The formulas for the nonlinear models are for both a one-phase first order decay process (blue) and a two-phase process (red). By the bloody obvious test the two seem equivalent fits. But we’ll be able to test, statistically, whether a two-phase first order decay model provides a better fit.

Plotting and running the regression itself are hand-in-glove work tasks. It is hard to overstate the importance of creating these preliminary graphs with regression curves before conducting the regression analysis. Seeing how well your model formula fits the data helps ensure you’ve written the formula correctly. This process will help you interpret the regression output.

A forewarning: Getting these models to regress onto data properly for these plots takes some patience.

Some tips:

  • Sometimes it’s possible to draw a curve without providing a start list for parameter estimates in the method.args argument. Usually it is not. If having trouble also the selfStart argument in nlsLM.

  • Note the formula in ggplot is of the general form y ~ x rather than theo ~ min. Use the general form notation in these stat_smooth functions!

  • Make sure the formula segments are properly demarcated using parenthesis. For example yhi-ylo*exp(-k*x) is not the same as (yhi-ylo)*exp(-k*x).

  • Curves won’t draw in ggplot without the se=F argument! Be sure to add it.

  • Does it fail to converge on a solution? Try different algorithms (plinear or port) rather than the Gauss-Newton default. You might also try using the nlsLM function for its L-M algorithm, which is not available in nls.

  • Fix the values of nonessential parameters. For example, set yhi=100, particularly if the data have already been transformed to %max.

  • The data may just be crappy. You may need more or better data points for a curve to run.

  • The more parameters you need to fit, the less likely the formula converges to a solution.

  • If stat_smooth() fails to draw a curve, use stat_function(), which involves writing the function and imputing some values for the parameters.

42.2 Which model is a better fit?

The main goal here is to derive drug half-life values. Also, because smoking induces CYP1A2 which metabolizes theophylline more rapidly, we have reason to believe these data might be better fit by a two-phase first order decay model, rather than a one-phase decay model.

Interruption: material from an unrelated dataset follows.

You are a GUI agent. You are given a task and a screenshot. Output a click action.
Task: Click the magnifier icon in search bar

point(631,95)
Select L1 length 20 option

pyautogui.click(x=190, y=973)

We’ll run regressions for both models to derive estimates for the parameter values for each. Then we’ll do an F test to see if the two-site model serves as a better fit. On the basis of this latter test, we’ll make the decision on which parameter values to report for this replicate.

42.2.1 Nonlinear models

Here’s a one-phase model fit. The nls object contains a lot of information. See the broom package to understand the some reporting functions. They’re useful. For example, we could take the augment output directly into ggplot to create a residual plot for the fitted model.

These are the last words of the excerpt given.